» Your objective:
The answer consists solely of the lines running from the one with "You are a computer-use" through the final line below, transcribed exactly and without any pictures.
====== Exercise materials
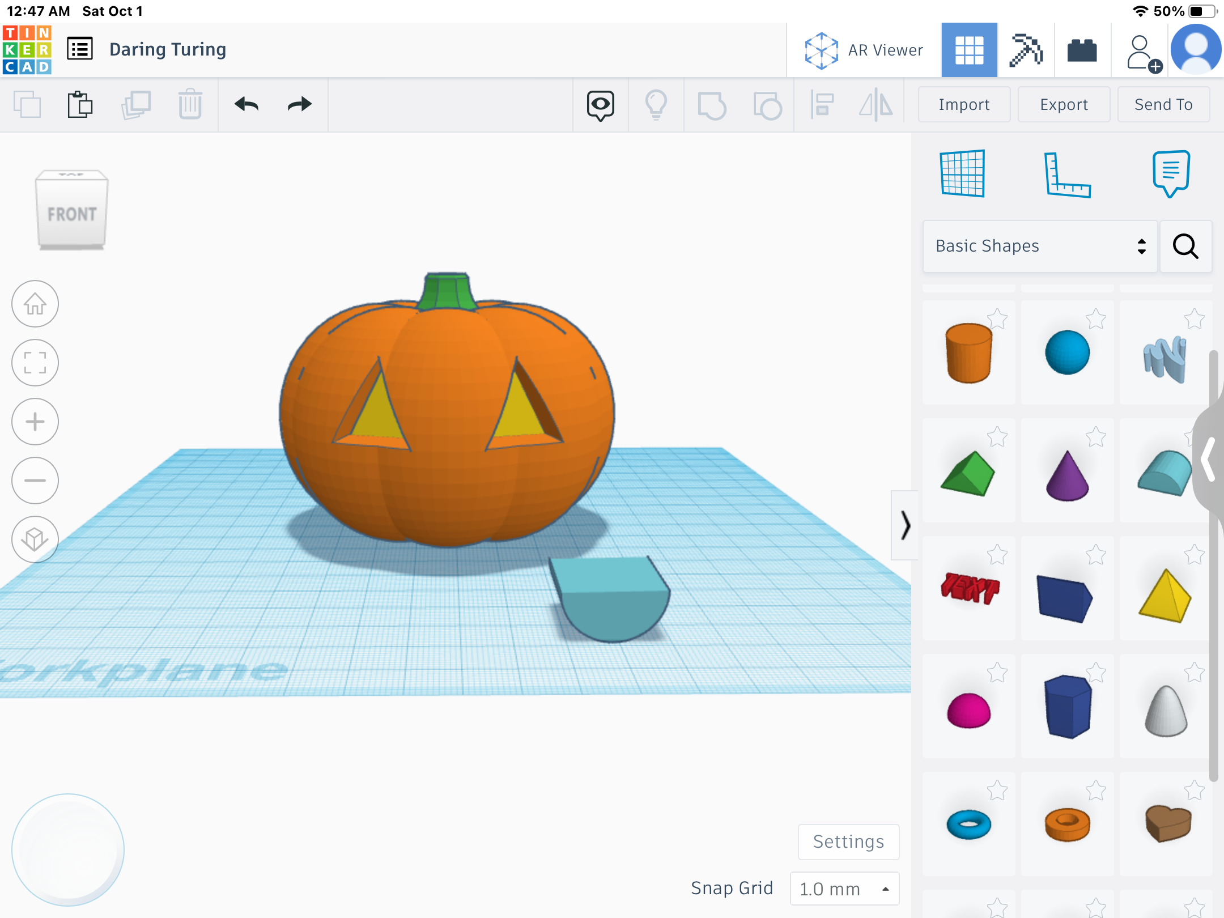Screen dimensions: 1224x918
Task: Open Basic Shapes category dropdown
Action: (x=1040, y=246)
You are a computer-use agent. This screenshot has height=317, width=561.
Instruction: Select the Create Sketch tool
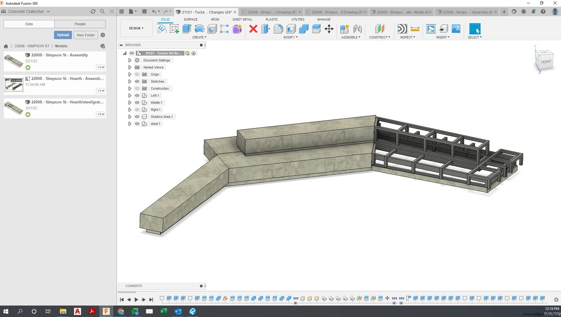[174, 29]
============
» Task output:
You are a computer-use agent. This screenshot has height=317, width=561.
Instruction: Select the Create Sketch tool
[174, 29]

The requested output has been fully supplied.